The top tech-related challenge for AI is not raw computational power. It’s a lack of labeled data that you can use to train your AI models. In many companies, legacy software can be an obstacle, rather than part of the solution — if it integrates poorly with your sources of data and your existing or potential AI.
To close that gap, you will likely need to upgrade your tech, but there’s no widely accepted tool stack for AI. There’s not even a standard interface for integrating technology tools for AI. Still, there are good options out there. To choose the right one — whether you build or buy it, go to the cloud or keep it all on premise — focus on those two imperatives: integration and data. Some tech platforms, for example, ingest data from internal and third-party sources that range from application programming interfaces (APIs) to PDFs, standardize that data and help verify its accuracy and regulatory compliance. That can’t entirely eliminate the need for your subject matter experts to label data for AI, but it can help.
With technology tools that help you overcome your data challenges, you can achieve much faster (and much more cost-effective) operationalizing of AI. The end result can be an AI model factory: hundreds or thousands of AI models, with automated “pipelines” to continuously integrate, deploy and learn from new data. With data intake and model retraining largely automated, you’ll have increasingly better data powering more subtle and accurate algorithms.

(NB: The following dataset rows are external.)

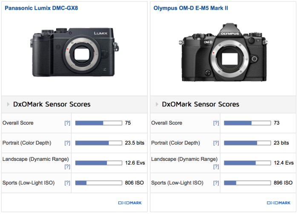298x214 pixels.
Task: Click the Olympus E-M5 Mark II camera image
Action: click(224, 53)

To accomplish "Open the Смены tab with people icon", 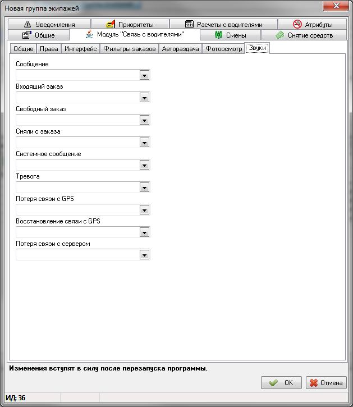I will pyautogui.click(x=230, y=35).
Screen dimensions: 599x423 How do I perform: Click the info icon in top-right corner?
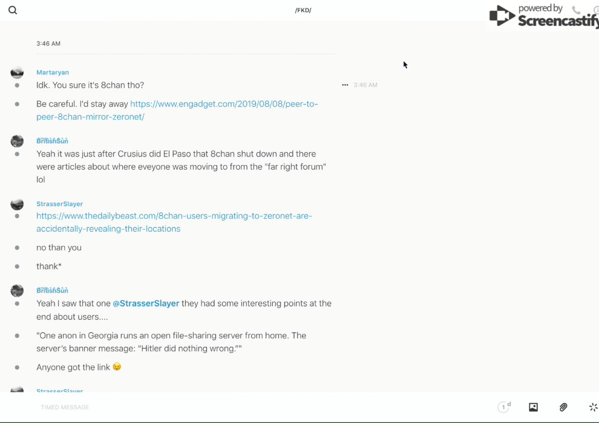pyautogui.click(x=596, y=10)
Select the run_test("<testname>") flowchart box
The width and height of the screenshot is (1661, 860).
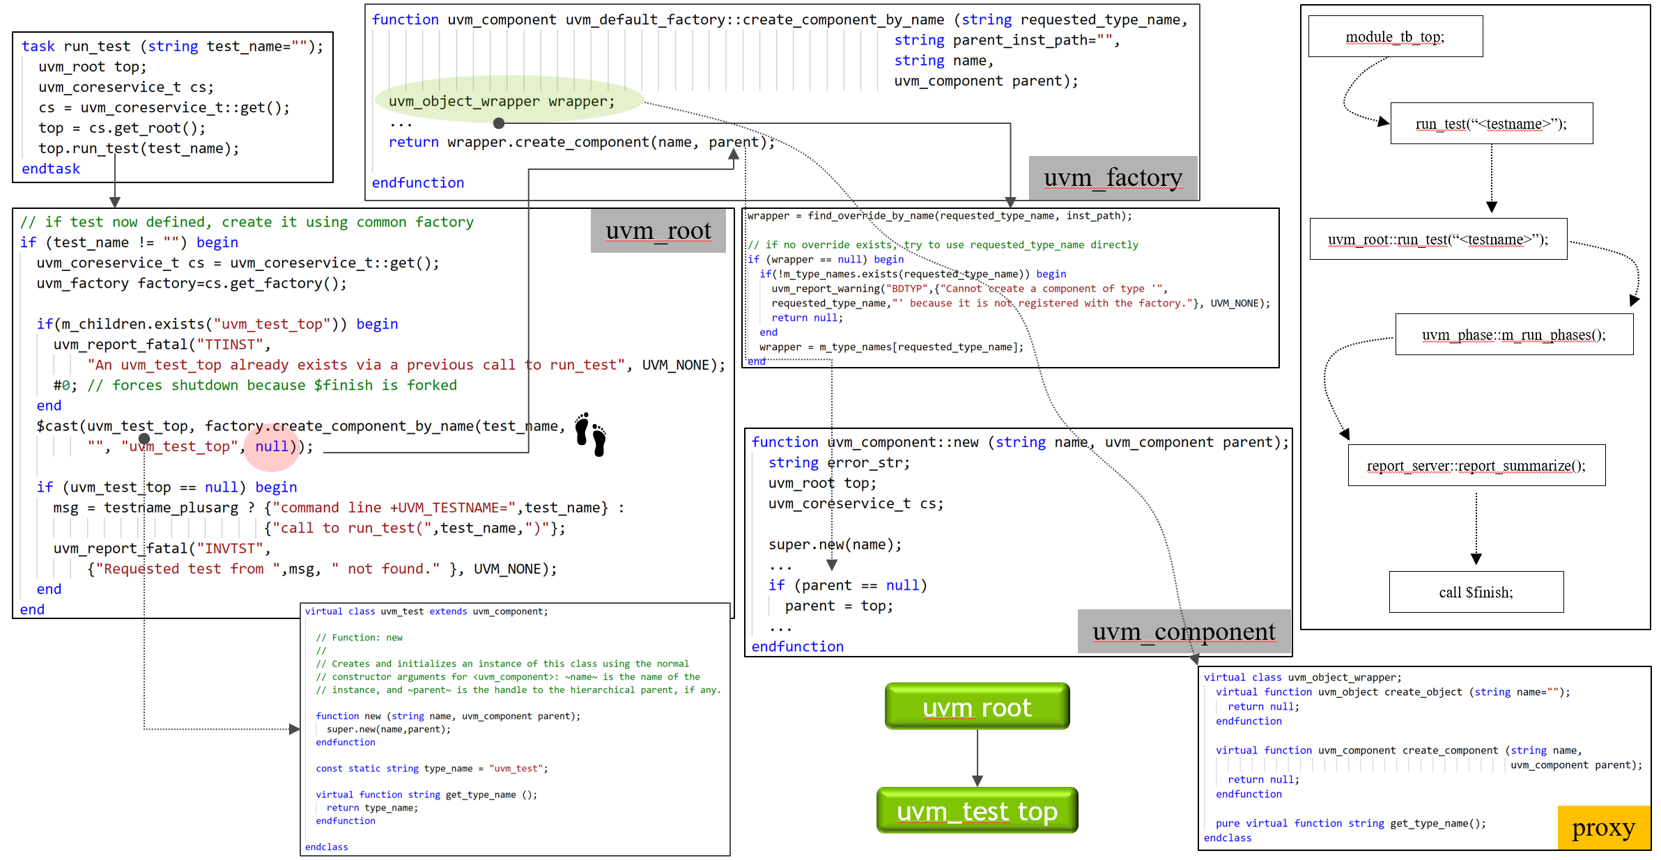tap(1491, 124)

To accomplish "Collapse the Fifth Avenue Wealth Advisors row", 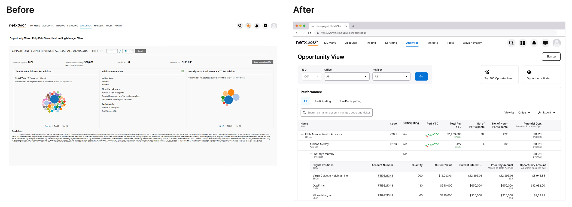I will (x=302, y=134).
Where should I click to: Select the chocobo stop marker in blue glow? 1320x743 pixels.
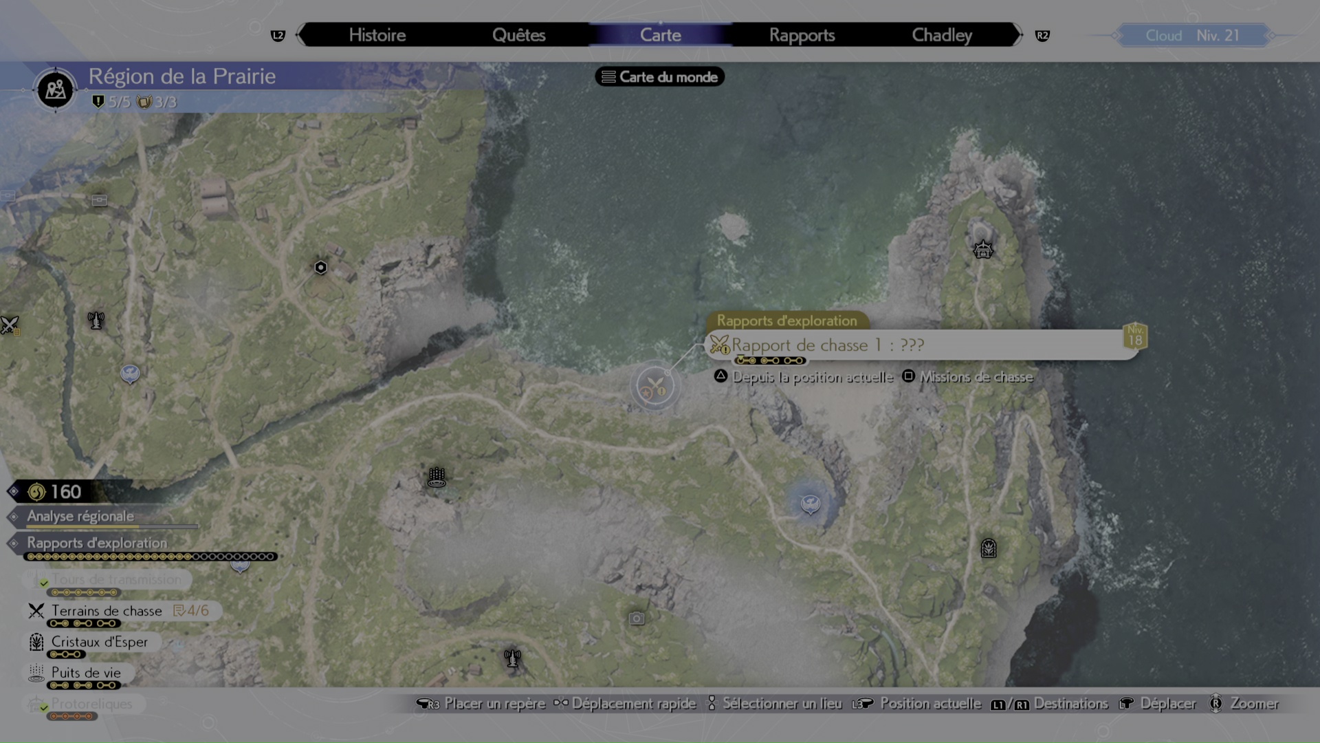tap(811, 504)
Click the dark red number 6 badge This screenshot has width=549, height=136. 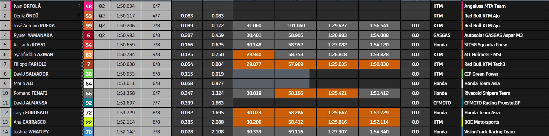click(89, 35)
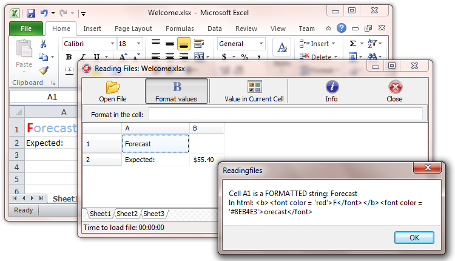Click the Excel Help question mark icon
Viewport: 455px width, 261px height.
(342, 28)
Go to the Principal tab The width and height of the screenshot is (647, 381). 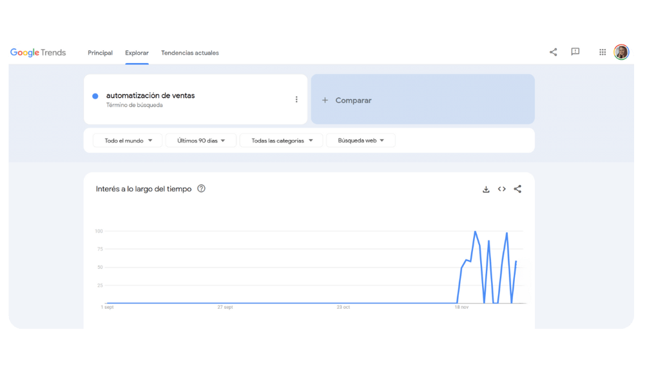pyautogui.click(x=100, y=53)
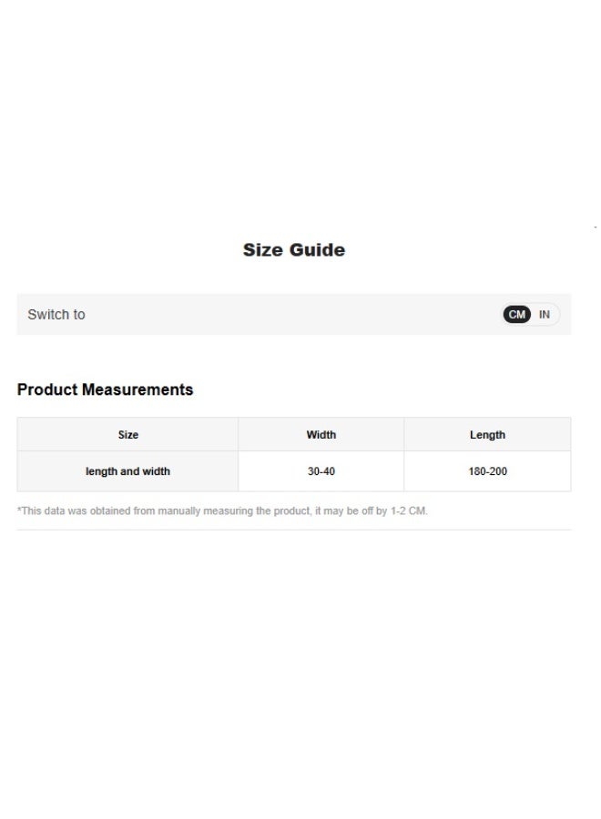Image resolution: width=601 pixels, height=819 pixels.
Task: Click the 'Switch to' label
Action: tap(56, 315)
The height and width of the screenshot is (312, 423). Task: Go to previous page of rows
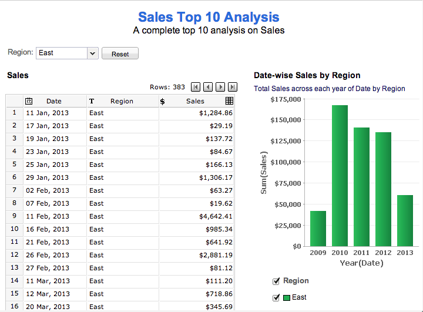[x=208, y=87]
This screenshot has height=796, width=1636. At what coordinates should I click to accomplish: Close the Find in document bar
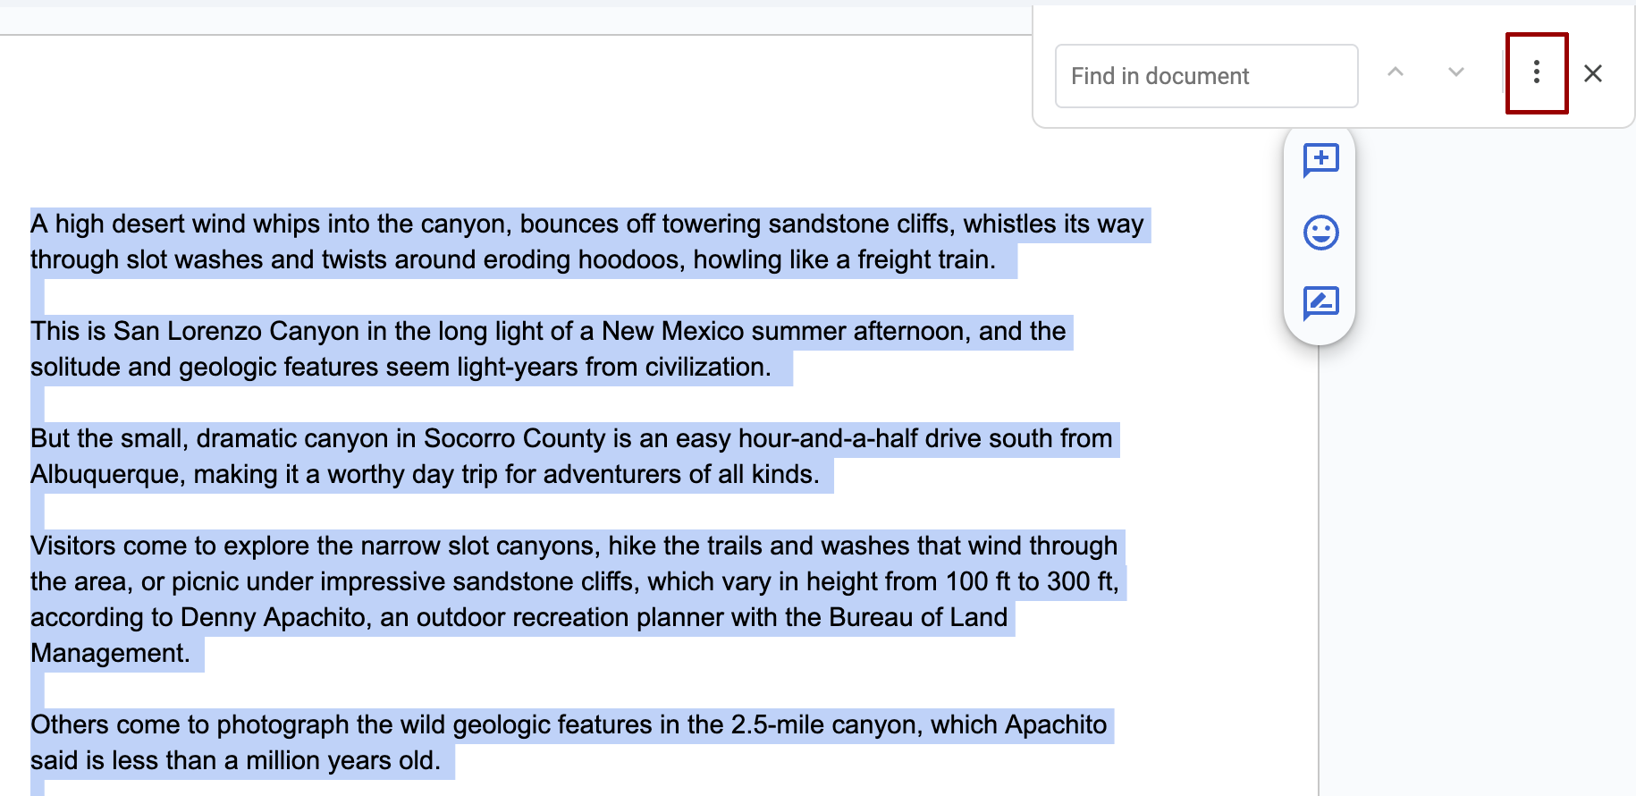(1592, 73)
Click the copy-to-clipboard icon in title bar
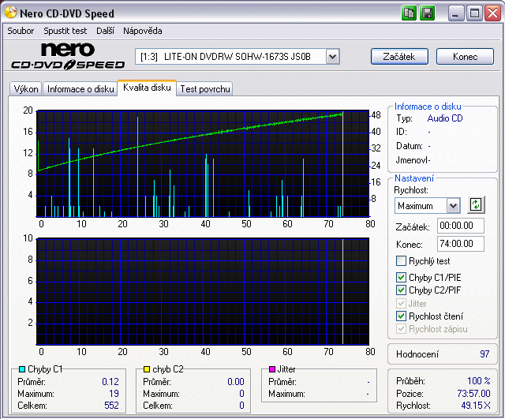The height and width of the screenshot is (419, 505). point(410,13)
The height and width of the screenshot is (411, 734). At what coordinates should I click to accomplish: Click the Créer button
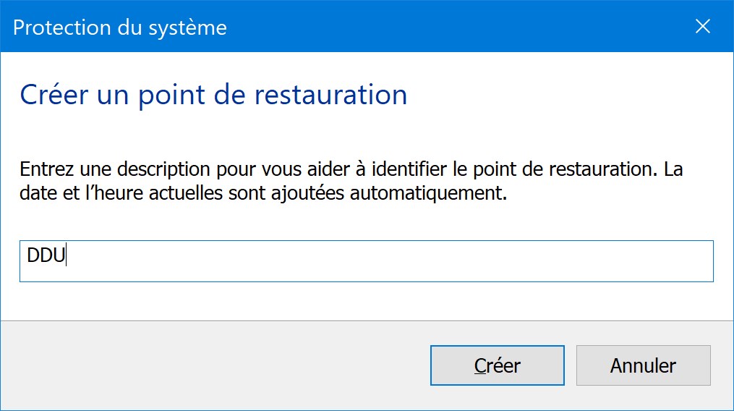pyautogui.click(x=497, y=365)

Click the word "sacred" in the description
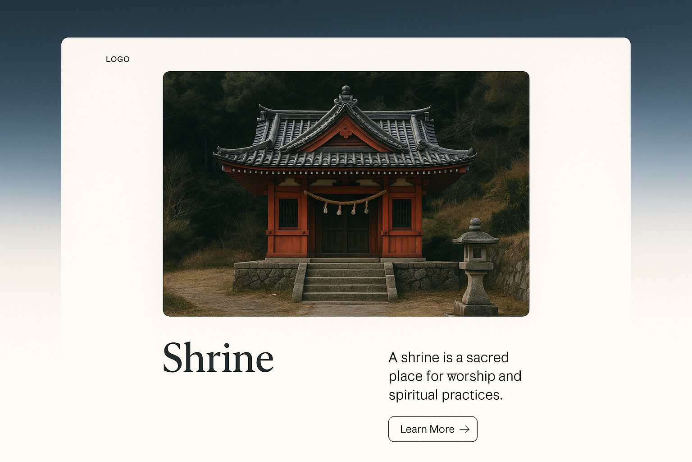pos(487,357)
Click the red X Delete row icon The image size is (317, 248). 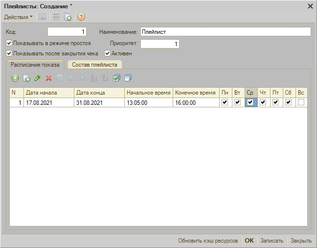tap(48, 78)
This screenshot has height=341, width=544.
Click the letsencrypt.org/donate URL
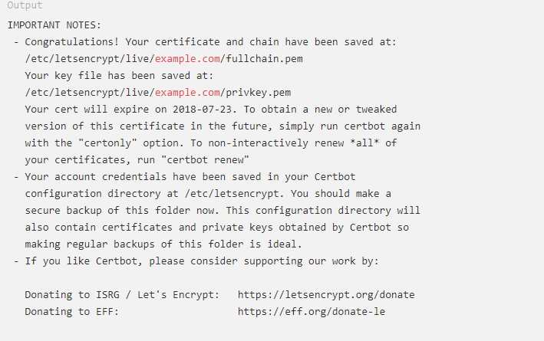pyautogui.click(x=326, y=294)
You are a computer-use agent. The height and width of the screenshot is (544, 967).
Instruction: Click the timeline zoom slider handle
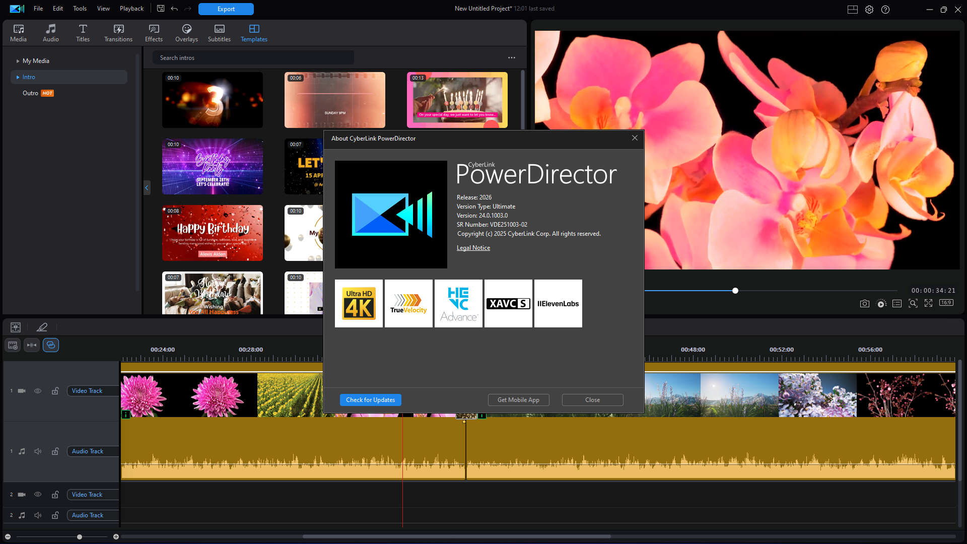click(80, 537)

Consider too how potential AI technology tools align with your existing technology choices and sources of data. If, for example, a vendor is already helping you process your data, and your key employees are already trained on its systems, it may be best to stick with them — so long as they support both the AI tools you need and the flexible architecture to change up those tools as needed.
Like most technologies, AI has a life cycle. It usually begins with a proof of concept, moves on to a pilot that proves real-work viability, then scales up to achieve real and (ideally) continually increasing value. Unlike most technologies, AI usually requires new roles for this life cycle.
When a proposed AI solution is at the proof-of-concept or the pilot-and-prove stages, it requires continuing collaboration among engineers, data scientists and the business. Centralized administration and governance, along with cross-functional task forces, will help foster this collaboration — but it won’t be enough. Engineers and data scientists trained in AI usually can explain their needs to each other. But they and subject matter experts in the business or back office may struggle to communicate and unite around a solution.
That’s why many AI leaders have AI architects in their AI operating and execution groups. Like solutions architects in traditional app development, AI architects are responsible for creating a technical solution that meets the business’s needs. They help assess what data an AI model will need, which experiments can best train and develop that model, what retraining and monitoring will be required, and how to integrate the model into an application or business process.
AI architects may be traditional solution architects with solid data science expertise, or data scientists with a background in software engineering. They are also often the ones best placed to identify the highest-value use cases for AI, helping to best allocate scarce resources.
Once a potential use case has successfully passed through the proof-of-concept and pilot-and-proof stages, it’s time to make it an actual and valuable AI solution: an asset that scales, is fault-tolerant, runs on your chosen platform, and can meet deployment needs. For this step, two additional roles come into play.
The first role is a machine learning engineer, with both data science and software engineering skills. The second is model operations specialist, to manage post-deployment model performance. Together, these two roles supervise and integrate data, AI models, and supporting software throughout the AI life cycle. These specialists also help drive the scientific, experimental mindset that AI needs: one in which hypotheses are continually challenged and models are continually improved.